Available data Block Start

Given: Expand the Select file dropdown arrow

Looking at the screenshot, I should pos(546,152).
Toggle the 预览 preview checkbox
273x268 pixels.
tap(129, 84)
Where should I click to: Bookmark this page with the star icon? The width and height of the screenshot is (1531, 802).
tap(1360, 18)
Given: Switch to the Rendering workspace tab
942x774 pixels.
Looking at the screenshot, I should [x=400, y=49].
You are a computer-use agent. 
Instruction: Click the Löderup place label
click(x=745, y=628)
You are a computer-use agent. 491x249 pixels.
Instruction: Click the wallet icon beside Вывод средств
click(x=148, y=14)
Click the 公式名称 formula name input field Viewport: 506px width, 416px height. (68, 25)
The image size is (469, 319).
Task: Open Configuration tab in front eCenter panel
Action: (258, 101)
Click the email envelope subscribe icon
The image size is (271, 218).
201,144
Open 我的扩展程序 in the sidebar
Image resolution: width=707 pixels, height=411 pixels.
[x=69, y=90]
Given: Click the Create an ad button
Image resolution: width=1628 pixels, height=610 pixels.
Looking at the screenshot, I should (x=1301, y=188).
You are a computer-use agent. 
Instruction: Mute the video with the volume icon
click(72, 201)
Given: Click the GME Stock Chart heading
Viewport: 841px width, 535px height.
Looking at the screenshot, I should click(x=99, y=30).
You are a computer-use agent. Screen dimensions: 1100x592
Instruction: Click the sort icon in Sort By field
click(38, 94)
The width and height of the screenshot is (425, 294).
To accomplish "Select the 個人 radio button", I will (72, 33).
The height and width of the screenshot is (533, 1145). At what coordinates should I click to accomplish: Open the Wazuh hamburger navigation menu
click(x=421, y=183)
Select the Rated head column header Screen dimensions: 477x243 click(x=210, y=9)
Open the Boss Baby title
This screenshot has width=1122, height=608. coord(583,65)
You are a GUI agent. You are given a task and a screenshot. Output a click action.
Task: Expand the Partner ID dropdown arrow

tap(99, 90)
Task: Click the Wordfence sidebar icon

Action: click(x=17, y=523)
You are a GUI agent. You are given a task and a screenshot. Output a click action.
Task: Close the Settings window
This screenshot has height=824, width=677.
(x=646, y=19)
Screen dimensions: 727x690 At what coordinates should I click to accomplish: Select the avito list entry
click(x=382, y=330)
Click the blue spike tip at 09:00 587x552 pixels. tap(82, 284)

Available data Block End

What to work on ▸ Look back at the records above. Repeat all of them exactly.

Reply to the task ▸
Given: Expand the Select file dropdown arrow

Looking at the screenshot, I should pos(546,152).
Toggle the 预览 preview checkbox
273x268 pixels.
tap(129, 84)
Where should I click to: Bookmark this page with the star icon? The width and height of the screenshot is (1531, 802).
tap(1360, 18)
Given: Switch to the Rendering workspace tab
942x774 pixels.
Looking at the screenshot, I should [x=400, y=49].
You are a computer-use agent. 
Instruction: Click the Löderup place label
click(x=745, y=628)
You are a computer-use agent. 491x249 pixels.
Instruction: Click the wallet icon beside Вывод средств
click(x=148, y=14)
Click the 公式名称 formula name input field Viewport: 506px width, 416px height. (68, 25)
The image size is (469, 319).
Task: Open Configuration tab in front eCenter panel
Action: (258, 101)
Click the email envelope subscribe icon
The image size is (271, 218).
201,144
Open 我的扩展程序 in the sidebar
Image resolution: width=707 pixels, height=411 pixels.
[x=69, y=90]
Given: Click the Create an ad button
Image resolution: width=1628 pixels, height=610 pixels.
Looking at the screenshot, I should (x=1301, y=188).
You are a computer-use agent. 
Instruction: Mute the video with the volume icon
click(72, 201)
Given: Click the GME Stock Chart heading
Viewport: 841px width, 535px height.
Looking at the screenshot, I should click(x=99, y=30).
You are a computer-use agent. Screen dimensions: 1100x592
Instruction: Click the sort icon in Sort By field
click(38, 94)
The width and height of the screenshot is (425, 294).
To accomplish "Select the 個人 radio button", I will (72, 33).
The height and width of the screenshot is (533, 1145). At what coordinates should I click to accomplish: Open the Wazuh hamburger navigation menu
click(x=421, y=183)
Select the Rated head column header Screen dimensions: 477x243 click(x=210, y=9)
Open the Boss Baby title
This screenshot has width=1122, height=608. coord(583,65)
You are a GUI agent. You are given a task and a screenshot. Output a click action.
Task: Expand the Partner ID dropdown arrow

tap(99, 90)
Task: Click the Wordfence sidebar icon

Action: click(x=17, y=523)
You are a GUI agent. You are given a task and a screenshot. Output a click action.
Task: Close the Settings window
This screenshot has height=824, width=677.
(x=646, y=19)
Screen dimensions: 727x690 At what coordinates should I click to accomplish: Select the avito list entry
click(x=382, y=330)
Click the blue spike tip at 09:00 587x552 pixels. tap(82, 284)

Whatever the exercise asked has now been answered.